Exercise aim: Exactness is required. Restate every entry as written.

** The input follows **

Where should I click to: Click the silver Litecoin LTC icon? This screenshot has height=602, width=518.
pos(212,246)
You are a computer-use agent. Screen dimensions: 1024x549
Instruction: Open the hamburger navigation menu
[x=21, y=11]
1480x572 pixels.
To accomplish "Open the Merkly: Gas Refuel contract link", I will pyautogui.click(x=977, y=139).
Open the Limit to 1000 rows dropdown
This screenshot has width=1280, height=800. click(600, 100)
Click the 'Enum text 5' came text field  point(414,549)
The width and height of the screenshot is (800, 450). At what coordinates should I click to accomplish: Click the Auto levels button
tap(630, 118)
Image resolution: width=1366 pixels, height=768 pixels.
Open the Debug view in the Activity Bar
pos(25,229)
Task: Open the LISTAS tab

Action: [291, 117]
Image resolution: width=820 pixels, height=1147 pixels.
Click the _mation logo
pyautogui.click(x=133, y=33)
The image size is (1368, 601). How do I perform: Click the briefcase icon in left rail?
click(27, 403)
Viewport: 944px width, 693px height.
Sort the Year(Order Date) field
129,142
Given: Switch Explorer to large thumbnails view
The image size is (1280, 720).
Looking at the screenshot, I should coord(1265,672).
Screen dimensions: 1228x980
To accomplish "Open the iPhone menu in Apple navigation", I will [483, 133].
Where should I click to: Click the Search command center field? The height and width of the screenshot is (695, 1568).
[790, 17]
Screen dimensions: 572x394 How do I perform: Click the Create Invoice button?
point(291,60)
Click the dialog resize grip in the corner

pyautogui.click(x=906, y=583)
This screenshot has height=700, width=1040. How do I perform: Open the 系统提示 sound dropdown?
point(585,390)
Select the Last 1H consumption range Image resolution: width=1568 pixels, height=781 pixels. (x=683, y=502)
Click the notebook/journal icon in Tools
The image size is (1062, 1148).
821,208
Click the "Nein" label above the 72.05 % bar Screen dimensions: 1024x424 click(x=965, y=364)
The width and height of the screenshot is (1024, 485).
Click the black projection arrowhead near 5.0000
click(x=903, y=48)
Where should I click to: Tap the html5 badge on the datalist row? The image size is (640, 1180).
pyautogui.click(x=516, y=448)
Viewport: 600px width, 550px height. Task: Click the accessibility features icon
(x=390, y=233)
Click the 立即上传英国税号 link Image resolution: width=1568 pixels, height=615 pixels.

** End of The input **

Answer space:
Where should I click to: Click the silver Litecoin LTC icon? This screenshot has height=602, width=518.
pos(212,246)
You are a computer-use agent. Screen dimensions: 1024x549
Instruction: Open the hamburger navigation menu
[x=21, y=11]
1480x572 pixels.
To accomplish "Open the Merkly: Gas Refuel contract link", I will pyautogui.click(x=977, y=139).
Open the Limit to 1000 rows dropdown
This screenshot has width=1280, height=800. click(600, 100)
Click the 'Enum text 5' came text field  point(414,549)
The width and height of the screenshot is (800, 450). At what coordinates should I click to accomplish: Click the Auto levels button
tap(630, 118)
Image resolution: width=1366 pixels, height=768 pixels.
Open the Debug view in the Activity Bar
pos(25,229)
Task: Open the LISTAS tab

Action: [291, 117]
Image resolution: width=820 pixels, height=1147 pixels.
Click the _mation logo
pyautogui.click(x=133, y=33)
The image size is (1368, 601). How do I perform: Click the briefcase icon in left rail?
click(27, 403)
Viewport: 944px width, 693px height.
Sort the Year(Order Date) field
129,142
Given: Switch Explorer to large thumbnails view
The image size is (1280, 720).
Looking at the screenshot, I should coord(1265,672).
Screen dimensions: 1228x980
To accomplish "Open the iPhone menu in Apple navigation", I will [483, 133].
Where should I click to: Click the Search command center field? The height and width of the screenshot is (695, 1568).
[790, 17]
Screen dimensions: 572x394 How do I perform: Click the Create Invoice button?
point(291,60)
Click the dialog resize grip in the corner

pyautogui.click(x=906, y=583)
This screenshot has height=700, width=1040. How do I perform: Open the 系统提示 sound dropdown?
point(585,390)
Select the Last 1H consumption range Image resolution: width=1568 pixels, height=781 pixels. (x=683, y=502)
Click the notebook/journal icon in Tools
The image size is (1062, 1148).
821,208
Click the "Nein" label above the 72.05 % bar Screen dimensions: 1024x424 click(x=965, y=364)
The width and height of the screenshot is (1024, 485).
Click the black projection arrowhead near 5.0000
click(x=903, y=48)
Where should I click to: Tap the html5 badge on the datalist row? The image size is (640, 1180).
pyautogui.click(x=516, y=448)
Viewport: 600px width, 550px height. Task: Click the accessibility features icon
(x=390, y=233)
Click the 立即上传英国税号 link Image resolution: width=1568 pixels, height=615 pixels.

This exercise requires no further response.